(Problem to work on)
Copy the data below verbatim, from the start through the line that contains "center [502, 904].", inclusive.

::::::

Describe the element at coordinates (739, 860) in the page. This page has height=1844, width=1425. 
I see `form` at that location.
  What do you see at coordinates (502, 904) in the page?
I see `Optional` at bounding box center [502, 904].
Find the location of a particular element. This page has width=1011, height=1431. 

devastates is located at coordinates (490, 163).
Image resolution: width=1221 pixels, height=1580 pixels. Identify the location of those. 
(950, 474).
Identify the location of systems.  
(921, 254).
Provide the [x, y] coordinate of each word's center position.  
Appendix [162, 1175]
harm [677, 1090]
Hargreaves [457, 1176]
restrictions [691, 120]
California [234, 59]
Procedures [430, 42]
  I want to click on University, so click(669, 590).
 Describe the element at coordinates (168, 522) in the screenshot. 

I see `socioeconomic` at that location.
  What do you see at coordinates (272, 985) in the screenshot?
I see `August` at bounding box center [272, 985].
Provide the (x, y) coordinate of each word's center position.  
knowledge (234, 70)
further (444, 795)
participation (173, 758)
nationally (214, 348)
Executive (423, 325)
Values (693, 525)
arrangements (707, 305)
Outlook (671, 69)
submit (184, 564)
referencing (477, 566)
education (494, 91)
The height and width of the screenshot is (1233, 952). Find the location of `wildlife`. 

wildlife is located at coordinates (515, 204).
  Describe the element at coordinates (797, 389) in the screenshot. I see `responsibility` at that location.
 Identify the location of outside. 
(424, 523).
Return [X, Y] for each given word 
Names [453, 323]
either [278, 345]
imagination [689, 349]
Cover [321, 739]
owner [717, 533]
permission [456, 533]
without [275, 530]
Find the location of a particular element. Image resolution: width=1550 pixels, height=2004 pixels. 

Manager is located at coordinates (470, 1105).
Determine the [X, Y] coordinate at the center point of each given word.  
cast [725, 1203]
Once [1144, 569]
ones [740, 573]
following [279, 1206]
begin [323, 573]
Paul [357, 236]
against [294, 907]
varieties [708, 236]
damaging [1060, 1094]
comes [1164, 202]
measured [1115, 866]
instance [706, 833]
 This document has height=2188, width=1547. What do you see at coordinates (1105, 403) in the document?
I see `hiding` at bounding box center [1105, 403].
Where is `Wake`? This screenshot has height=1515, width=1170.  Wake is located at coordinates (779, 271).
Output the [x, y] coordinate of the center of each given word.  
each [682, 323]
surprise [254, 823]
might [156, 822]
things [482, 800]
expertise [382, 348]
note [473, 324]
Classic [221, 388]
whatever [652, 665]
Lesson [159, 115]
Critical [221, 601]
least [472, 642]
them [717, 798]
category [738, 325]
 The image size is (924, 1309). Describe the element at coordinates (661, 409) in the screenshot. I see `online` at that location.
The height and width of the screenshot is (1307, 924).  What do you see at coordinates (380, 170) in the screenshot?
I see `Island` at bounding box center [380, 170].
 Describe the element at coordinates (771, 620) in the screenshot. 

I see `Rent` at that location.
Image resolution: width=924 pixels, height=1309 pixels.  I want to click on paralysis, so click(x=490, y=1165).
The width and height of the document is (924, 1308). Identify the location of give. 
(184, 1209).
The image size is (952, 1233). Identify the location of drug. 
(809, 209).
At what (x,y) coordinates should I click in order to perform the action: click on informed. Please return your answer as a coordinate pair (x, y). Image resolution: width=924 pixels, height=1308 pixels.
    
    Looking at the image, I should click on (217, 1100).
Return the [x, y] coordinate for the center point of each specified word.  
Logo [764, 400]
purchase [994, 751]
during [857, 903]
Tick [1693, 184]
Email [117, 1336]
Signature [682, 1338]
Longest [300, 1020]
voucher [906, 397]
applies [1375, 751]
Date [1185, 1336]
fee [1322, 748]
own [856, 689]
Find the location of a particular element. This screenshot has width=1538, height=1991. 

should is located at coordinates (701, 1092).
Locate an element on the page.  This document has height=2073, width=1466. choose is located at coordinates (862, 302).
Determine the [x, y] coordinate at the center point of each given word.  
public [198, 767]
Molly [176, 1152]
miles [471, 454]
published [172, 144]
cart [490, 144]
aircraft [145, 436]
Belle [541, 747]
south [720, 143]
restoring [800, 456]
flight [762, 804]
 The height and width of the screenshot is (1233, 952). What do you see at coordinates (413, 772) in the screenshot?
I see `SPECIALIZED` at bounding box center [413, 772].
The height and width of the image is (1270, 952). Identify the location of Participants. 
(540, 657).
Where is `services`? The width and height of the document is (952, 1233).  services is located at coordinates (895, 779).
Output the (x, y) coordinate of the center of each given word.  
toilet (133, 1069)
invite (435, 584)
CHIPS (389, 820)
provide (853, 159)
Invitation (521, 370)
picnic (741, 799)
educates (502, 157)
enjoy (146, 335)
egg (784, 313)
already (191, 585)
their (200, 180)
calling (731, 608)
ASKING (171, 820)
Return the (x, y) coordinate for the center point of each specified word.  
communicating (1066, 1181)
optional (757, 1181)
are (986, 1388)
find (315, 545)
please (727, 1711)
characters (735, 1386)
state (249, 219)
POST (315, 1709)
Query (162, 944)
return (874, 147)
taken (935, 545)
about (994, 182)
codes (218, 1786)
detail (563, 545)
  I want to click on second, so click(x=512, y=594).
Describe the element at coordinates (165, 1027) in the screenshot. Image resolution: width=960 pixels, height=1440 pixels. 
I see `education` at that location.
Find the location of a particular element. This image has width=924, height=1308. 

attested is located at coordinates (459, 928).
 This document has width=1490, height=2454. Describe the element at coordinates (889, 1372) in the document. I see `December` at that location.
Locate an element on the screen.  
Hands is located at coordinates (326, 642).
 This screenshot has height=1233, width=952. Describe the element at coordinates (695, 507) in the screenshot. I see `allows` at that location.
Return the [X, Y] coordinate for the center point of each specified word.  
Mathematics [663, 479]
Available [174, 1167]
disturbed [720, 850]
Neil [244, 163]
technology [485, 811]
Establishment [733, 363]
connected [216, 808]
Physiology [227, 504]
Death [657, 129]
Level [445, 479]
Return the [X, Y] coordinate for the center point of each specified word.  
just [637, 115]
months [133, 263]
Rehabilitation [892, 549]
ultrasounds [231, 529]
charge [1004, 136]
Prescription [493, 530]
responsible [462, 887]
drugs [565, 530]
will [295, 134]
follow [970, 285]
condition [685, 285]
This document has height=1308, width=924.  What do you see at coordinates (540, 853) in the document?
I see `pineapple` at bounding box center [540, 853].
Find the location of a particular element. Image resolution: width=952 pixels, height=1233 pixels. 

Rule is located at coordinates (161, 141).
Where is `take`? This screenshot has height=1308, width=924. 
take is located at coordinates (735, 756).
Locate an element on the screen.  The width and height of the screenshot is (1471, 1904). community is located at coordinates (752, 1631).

::::::

(Written solution)
Describe the element at coordinates (739, 860) in the page. This page has height=1844, width=1425. 
I see `form` at that location.
  What do you see at coordinates (502, 904) in the page?
I see `Optional` at bounding box center [502, 904].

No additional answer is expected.